[Stored items]
# # #

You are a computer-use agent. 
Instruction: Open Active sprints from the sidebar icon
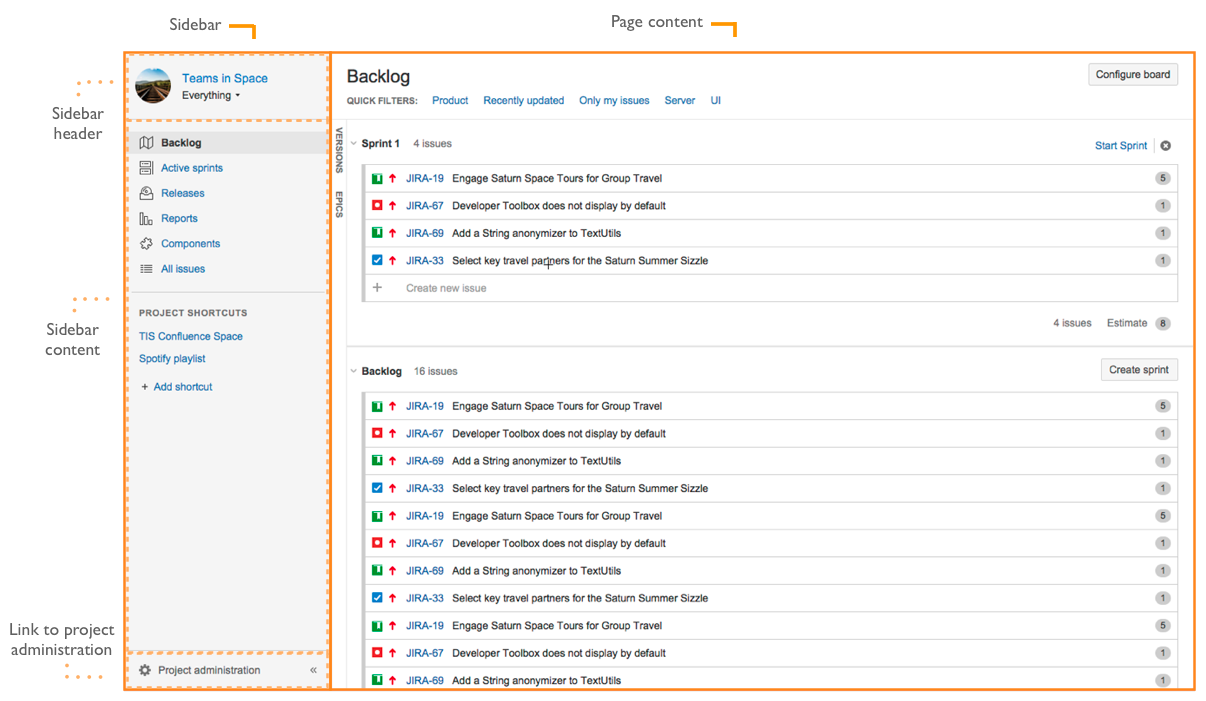point(143,167)
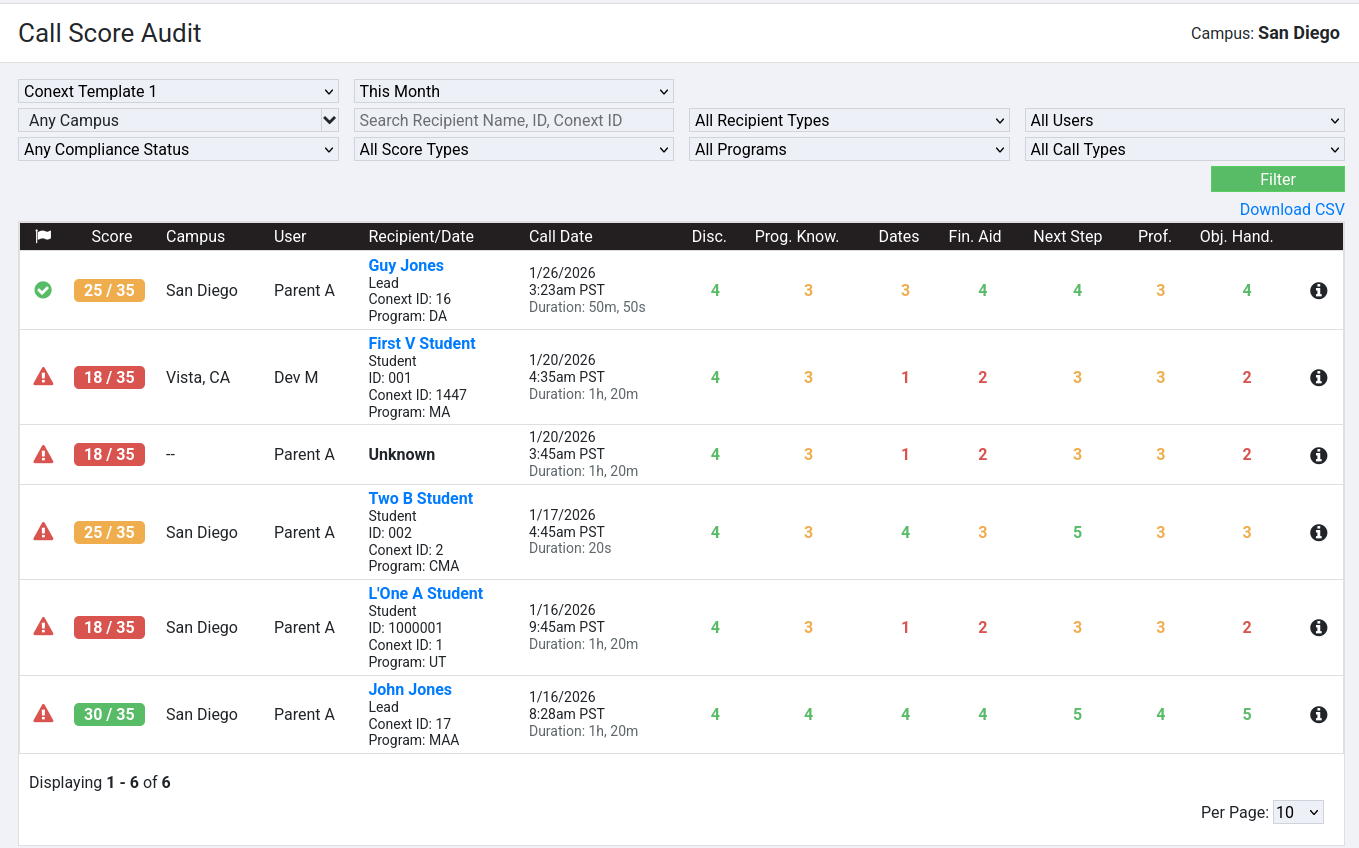Open info icon for L'One A Student call
This screenshot has height=848, width=1359.
(x=1318, y=628)
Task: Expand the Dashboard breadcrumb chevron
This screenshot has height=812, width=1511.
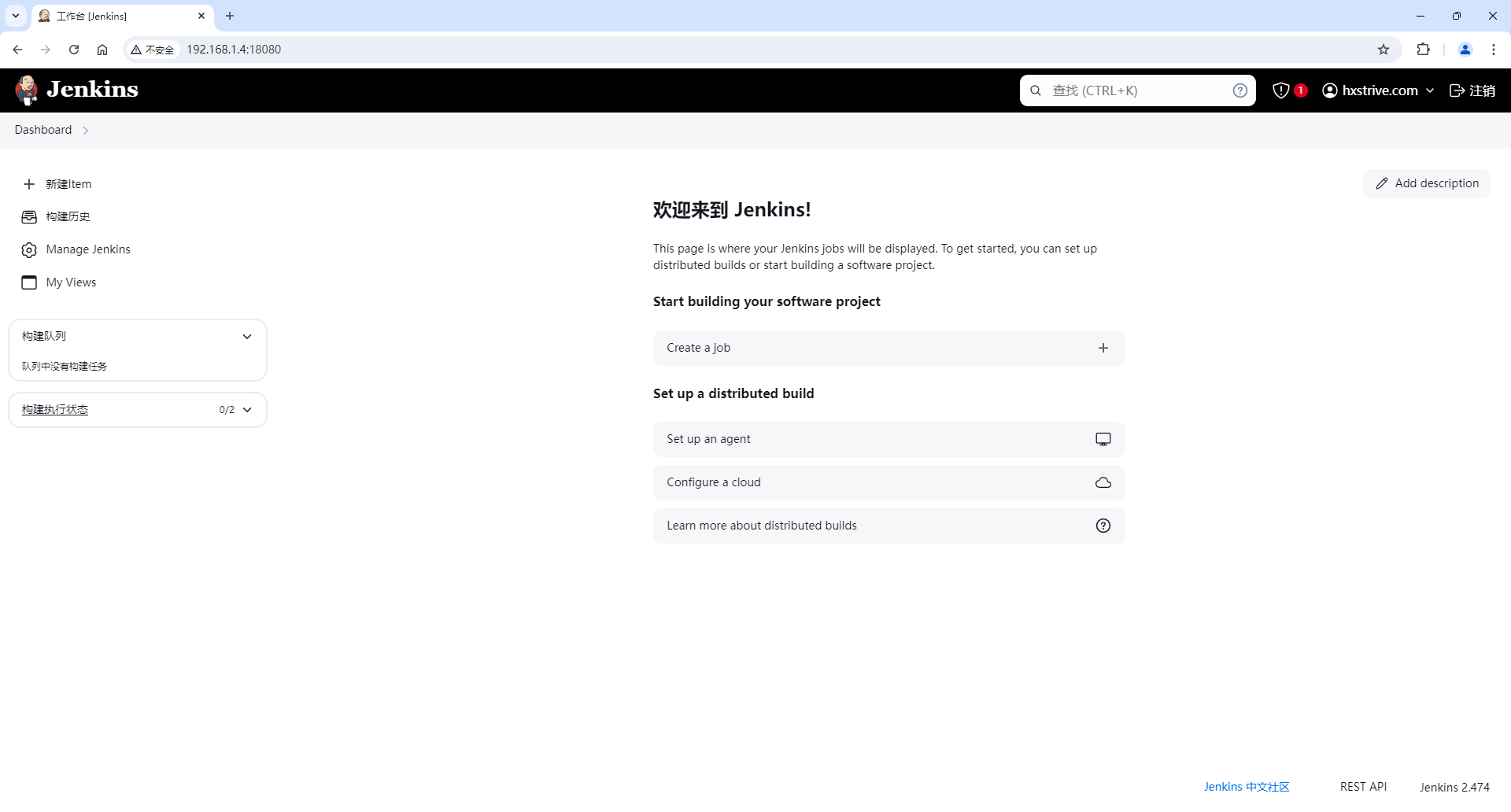Action: pyautogui.click(x=86, y=131)

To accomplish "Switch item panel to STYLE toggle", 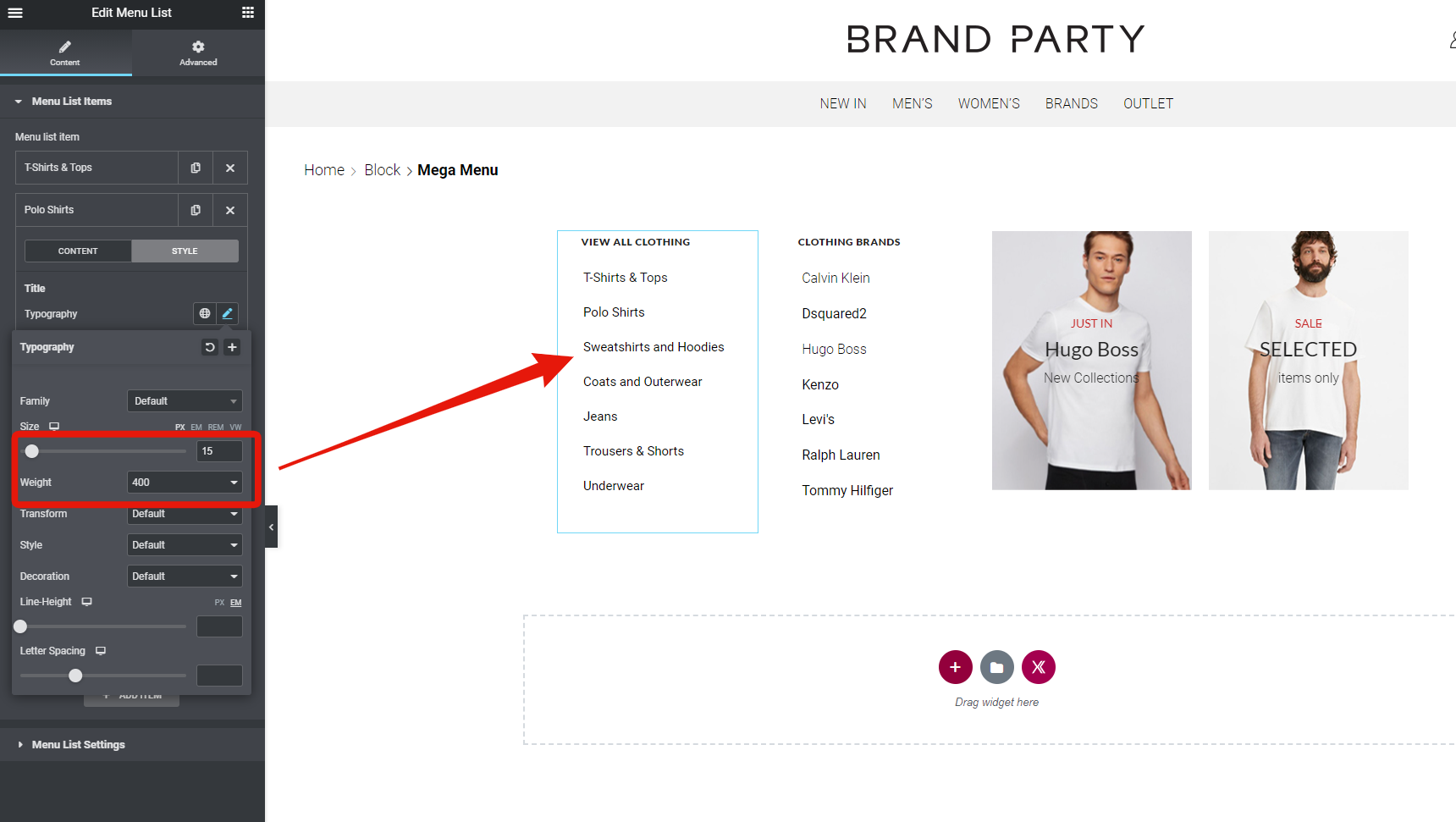I will (x=185, y=251).
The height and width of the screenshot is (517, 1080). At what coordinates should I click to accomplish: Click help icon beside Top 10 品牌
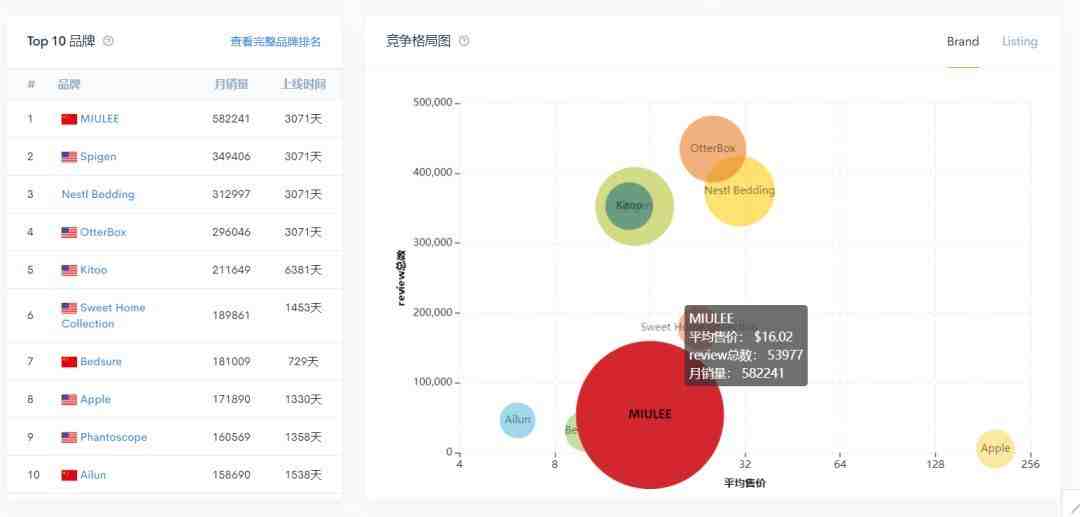point(108,41)
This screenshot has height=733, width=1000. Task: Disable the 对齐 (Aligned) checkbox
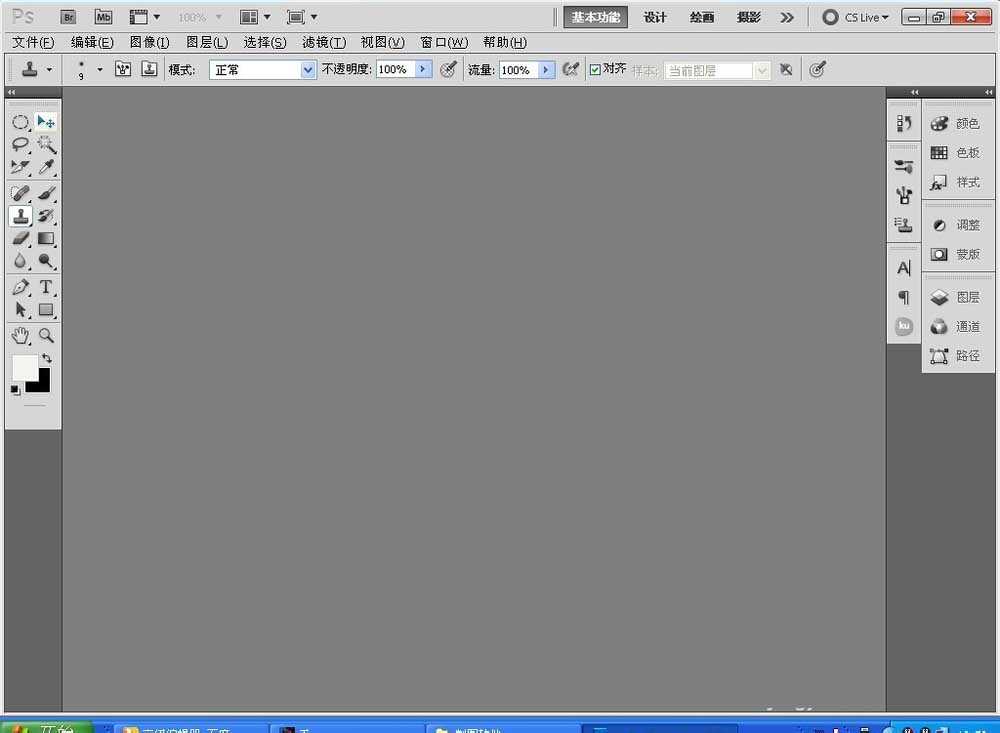(x=594, y=69)
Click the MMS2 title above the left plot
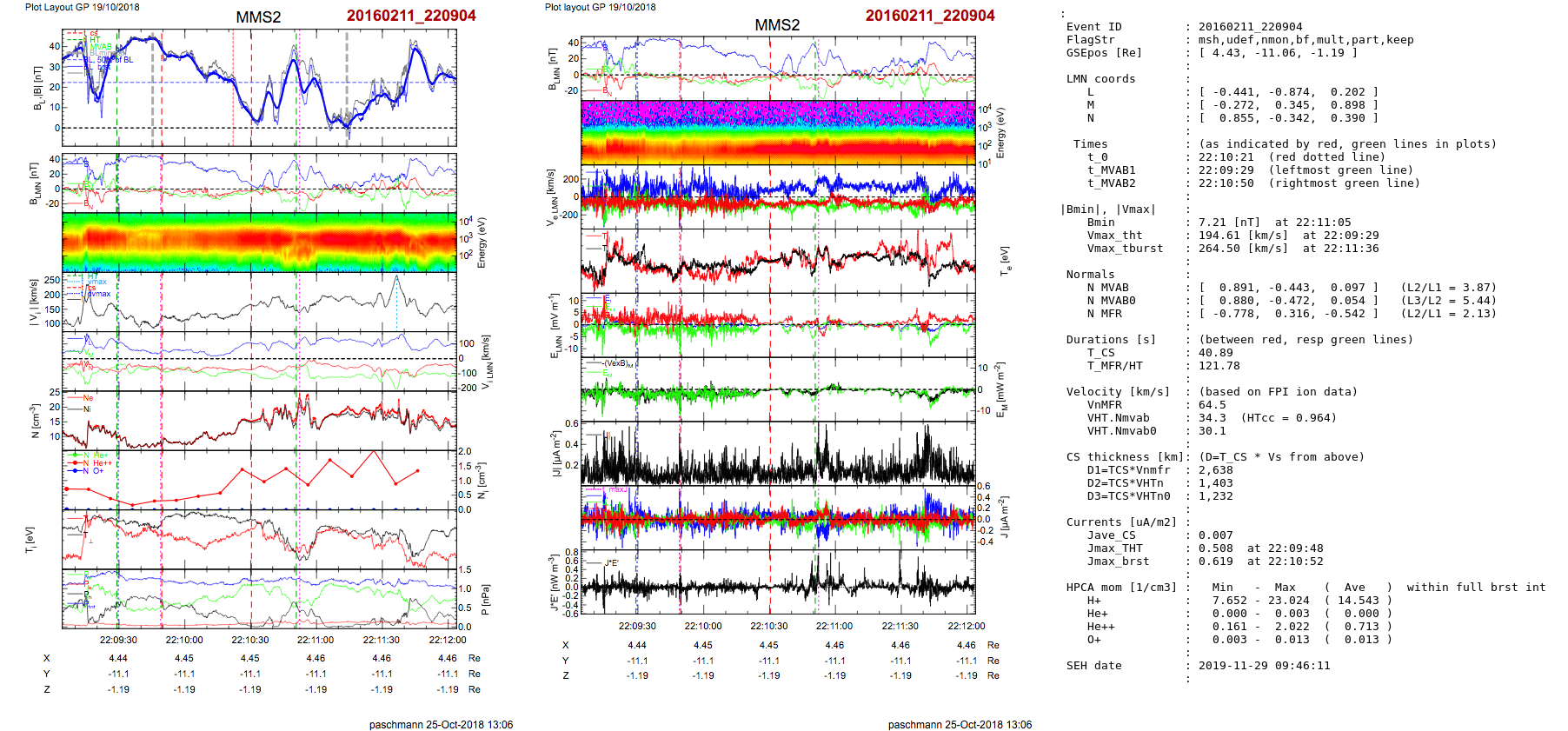 tap(258, 17)
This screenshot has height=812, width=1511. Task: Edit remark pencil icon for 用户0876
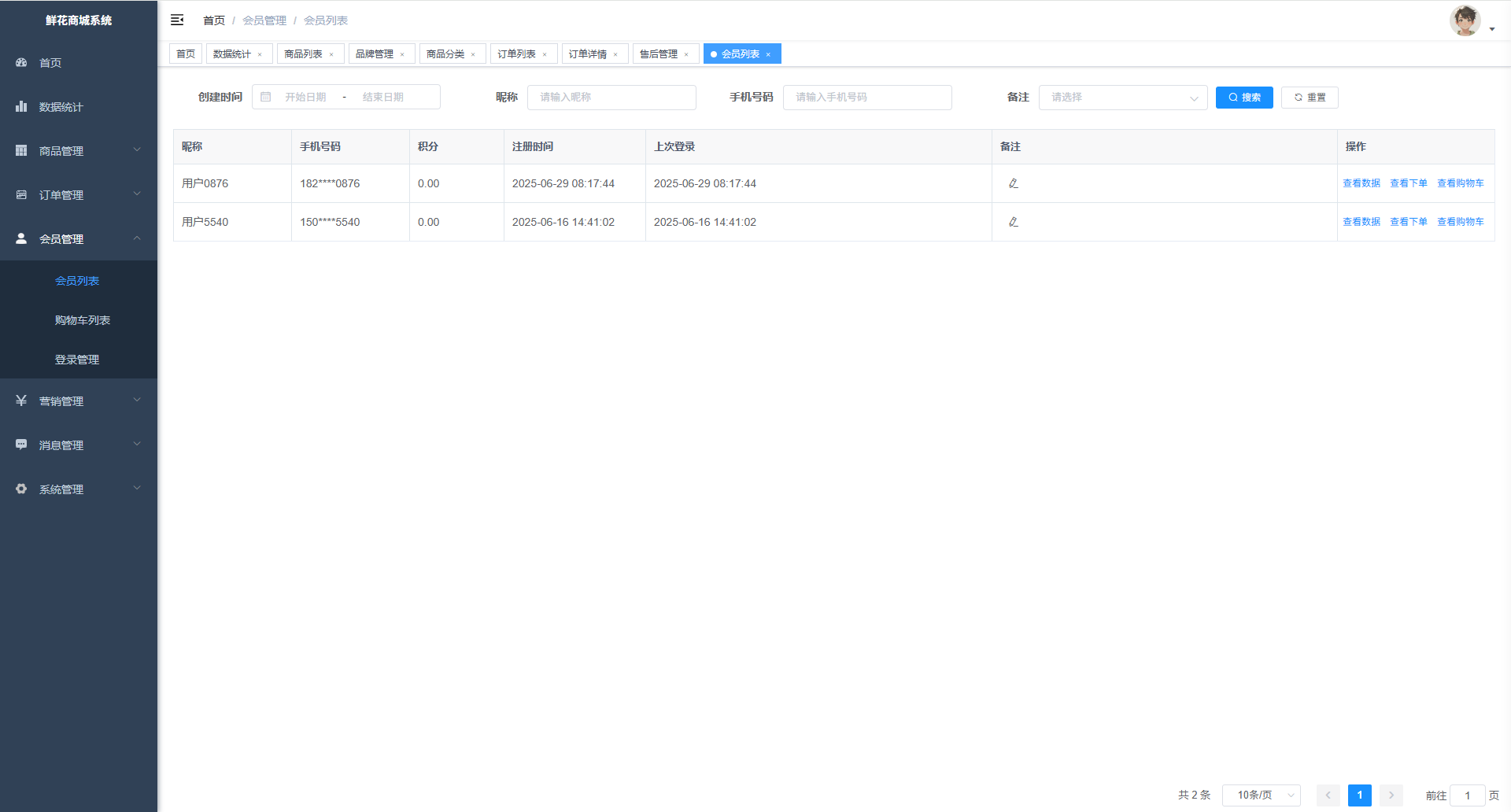(x=1013, y=183)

# # #

Take the line containing "The height and" and every line after it up to the end of the data, and write them out exactly, without the pictures.

▶ _TASK ANSWER_
The height and width of the screenshot is (517, 1080). At what coordinates should I click to accomplish: Click help icon beside Top 10 品牌
point(108,41)
This screenshot has height=733, width=1000. Task: Disable the 对齐 (Aligned) checkbox
(x=594, y=69)
Click the MMS2 title above the left plot
 tap(258, 17)
This screenshot has height=812, width=1511. Task: Edit remark pencil icon for 用户0876
(x=1013, y=183)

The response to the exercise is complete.